One of the frequently used term in trading exchanges. It is a way of customizing the net loss on your investment. Or in other words it applies that you can put a check upon your loss on investment.
Suppose setting up a stop-loss order for 10% below the price at which you bought the stock will limit your loss to 10% only. For example, let assume you just purchased TESLA shares at $50 per share. Soon after buying the stock, you may place a stop-loss order with broker. In case you assigned the order at 10% you may enter a stop-loss order for $45. (i.e 10% of $50). In this case, if the stock falls below $45, your shares will then be sold at the prevailing market price.
A stop loss order helps you to define your risk ratio and the amount you are prepared to lose as part of a single trade. One major advantage of using a stop-loss order is that we don't need to monitor our holdings daily. The stop loss automatically trigger a sale, once it hit the assigned criteria.
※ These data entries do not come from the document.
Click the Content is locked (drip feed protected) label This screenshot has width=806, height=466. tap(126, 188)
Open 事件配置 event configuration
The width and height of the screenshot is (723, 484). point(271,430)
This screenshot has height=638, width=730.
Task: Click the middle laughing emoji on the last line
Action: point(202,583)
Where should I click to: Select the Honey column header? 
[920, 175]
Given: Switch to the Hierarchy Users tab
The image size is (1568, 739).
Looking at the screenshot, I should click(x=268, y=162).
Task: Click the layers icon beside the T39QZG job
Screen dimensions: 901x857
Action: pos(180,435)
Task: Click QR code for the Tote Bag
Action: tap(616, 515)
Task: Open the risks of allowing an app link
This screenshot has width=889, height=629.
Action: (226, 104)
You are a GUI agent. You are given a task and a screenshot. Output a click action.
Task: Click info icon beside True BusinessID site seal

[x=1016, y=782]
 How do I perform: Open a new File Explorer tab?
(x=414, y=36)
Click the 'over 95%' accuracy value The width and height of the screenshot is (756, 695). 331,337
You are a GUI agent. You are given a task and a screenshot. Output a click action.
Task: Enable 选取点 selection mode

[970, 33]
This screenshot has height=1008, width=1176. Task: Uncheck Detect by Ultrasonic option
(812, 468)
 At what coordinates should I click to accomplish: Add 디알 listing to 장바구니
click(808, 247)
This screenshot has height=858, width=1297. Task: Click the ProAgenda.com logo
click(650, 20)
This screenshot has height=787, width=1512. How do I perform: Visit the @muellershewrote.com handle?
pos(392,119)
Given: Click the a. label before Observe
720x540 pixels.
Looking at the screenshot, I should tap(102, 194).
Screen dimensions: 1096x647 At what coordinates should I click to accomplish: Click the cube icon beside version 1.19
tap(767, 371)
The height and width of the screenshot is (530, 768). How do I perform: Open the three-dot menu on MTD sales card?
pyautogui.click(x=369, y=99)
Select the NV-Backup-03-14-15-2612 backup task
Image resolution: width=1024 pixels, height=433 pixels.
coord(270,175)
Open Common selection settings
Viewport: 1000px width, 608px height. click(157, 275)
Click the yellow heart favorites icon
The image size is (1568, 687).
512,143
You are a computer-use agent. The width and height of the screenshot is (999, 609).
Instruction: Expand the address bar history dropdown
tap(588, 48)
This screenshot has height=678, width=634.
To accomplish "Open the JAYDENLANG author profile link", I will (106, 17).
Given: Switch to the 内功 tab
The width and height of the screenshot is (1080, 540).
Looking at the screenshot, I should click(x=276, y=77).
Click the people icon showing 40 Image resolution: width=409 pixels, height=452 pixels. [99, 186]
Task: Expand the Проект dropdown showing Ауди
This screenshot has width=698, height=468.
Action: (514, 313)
This stop-loss functionality in trading have certain drawback too. In volatile markets you may find that your stop loss is triggered too early following a short-term spike in the markets, only to watch the value recover or move into profitable territory over the medium-to-long term.
There are pros as well cons. Investing in cryptocurrency or stocks is always a gamble. Anything could happen, you just need to have a market strategy to get maximum roi on your money. The best way to manage your open positions is to activate stop-loss and minimize extreme losses.